Ich habe noch einige Bemerkungen zu machen über die Handelskammern und Handwerkskammern. Es ist bis jetzt der Gesetzgebung nicht gelungen, den Begriff des Handwerksbetriebs einerseits und des Fabrikbetriebs andererseits in klarer Weise gegeneinander abzugrenzen. Daher kommt es, daß gewisse Betriebe — und zwar sind es häufig nicht gerade die kapitalkräftigsten — zu beiden Körperschaften herangezogen werden und einer doppelten Besteuerung unterliegen, die als hart empfunden wird und zweifellos auch ungerecht ist. In manchen Bezirken werden die Beiträge zu den Handwerkskammern, die gesetzmäßig von den Gemeinden eingezogen und von diesen dann wieder auf die Beteiligten umgelegt werden, einfach von der Amtskörperschaft getragen, und dies wäre wohl der einfachste Weg. Aber dieses Verfahren ist eben nicht allgemein.
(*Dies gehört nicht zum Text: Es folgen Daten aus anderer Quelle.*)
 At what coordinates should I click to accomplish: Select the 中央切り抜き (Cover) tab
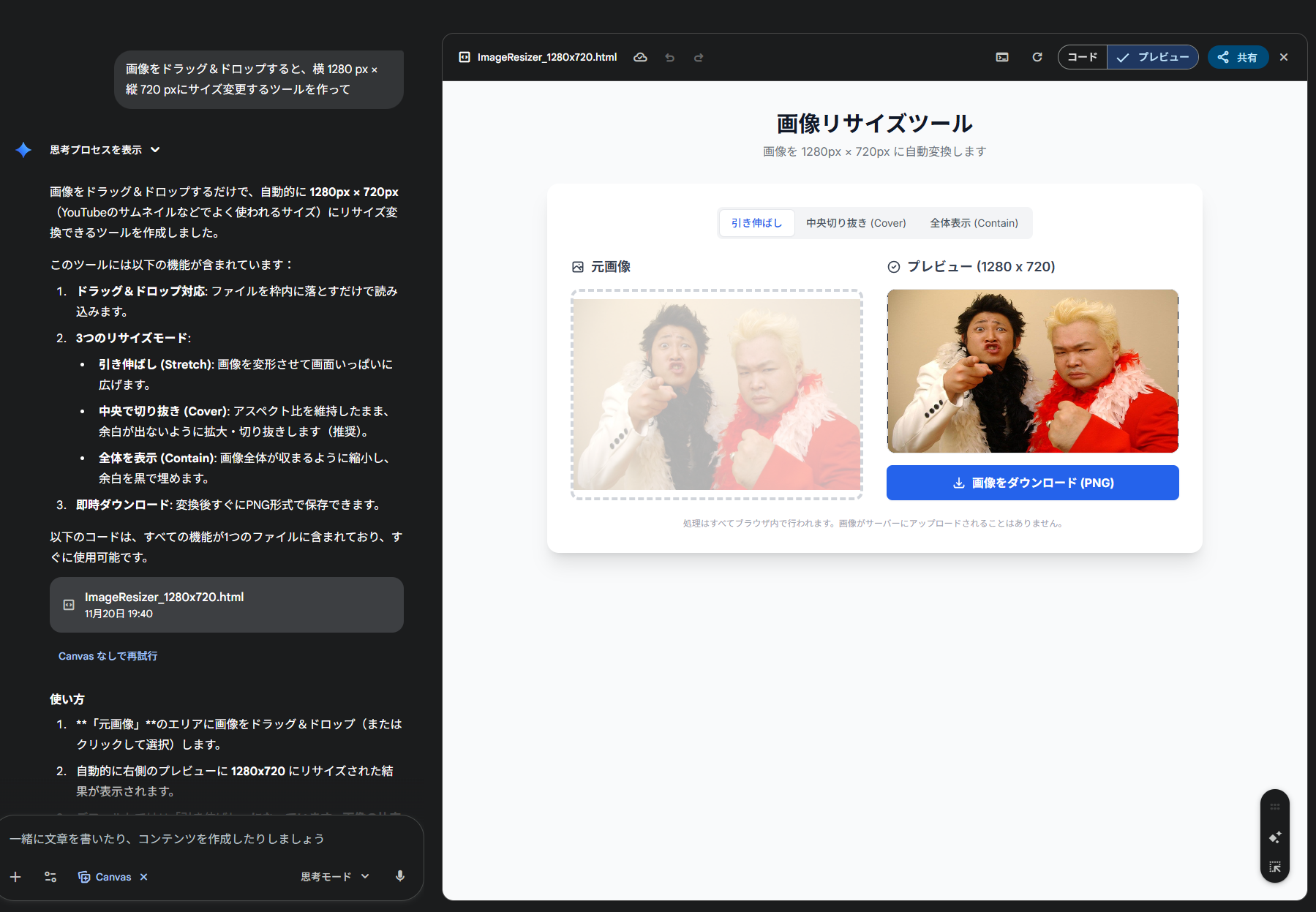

Von den Handelskammern, die sich im Jahre 1911 mit dieser Frage beschäftigt haben, wurde vorgeschlagen, bei den betreffenden Betrieben einen handelsmäßigen und einen handwerksmäßigen Teil zu ermitteln und für jeden Teil das betreffende Steuerkapital festzusetzen. Es sind auch von den Handelskammern der Zentralstelle für Handel und Gewerbe diesbezügliche Anträge unterbreitet worden; ich erlaube mir nun die Anfrage an den Hrn. Staatsminister, ob eine Entscheidung der Behörden in Aussicht zu nehmen ist. Ich gebe zwar gerne zu, daß es sehr schwierig ist, gesetzlich festzulegen, wo der handwerksmäßige Betrieb aufhört und wo der Fabrikbetrieb anfängt. — Dann möchte ich noch einige allgemeine Bemerkungen über die Lage der Industrie machen. Darüber ist ja schon in den letzten Etatsberatungen ausführlich gesprochen worden und eine wesentliche Veränderung hat sich seitdem nicht gezeigt. Der Mangel an Kohlen und Eisen, sowie an Wasserstraßen, zum billigen Transport zwingt unsere Industrie zu einer erstklassigen Qualität; dazu bedarf es neben einem tüchtigen Unternehmertum eben gut geschulter technischer und kaufmännischer Beamten und eines Stammes intelligenter Arbeiter. Ich bin nun aber der Ansicht, daß unsere Arbeiterschaft ein ganz bedeutendes Interesse an dem Blühen und Gedeihen der Industrie hat, und unsere Industrie kann sich nur dann kräftig weiterentwickeln.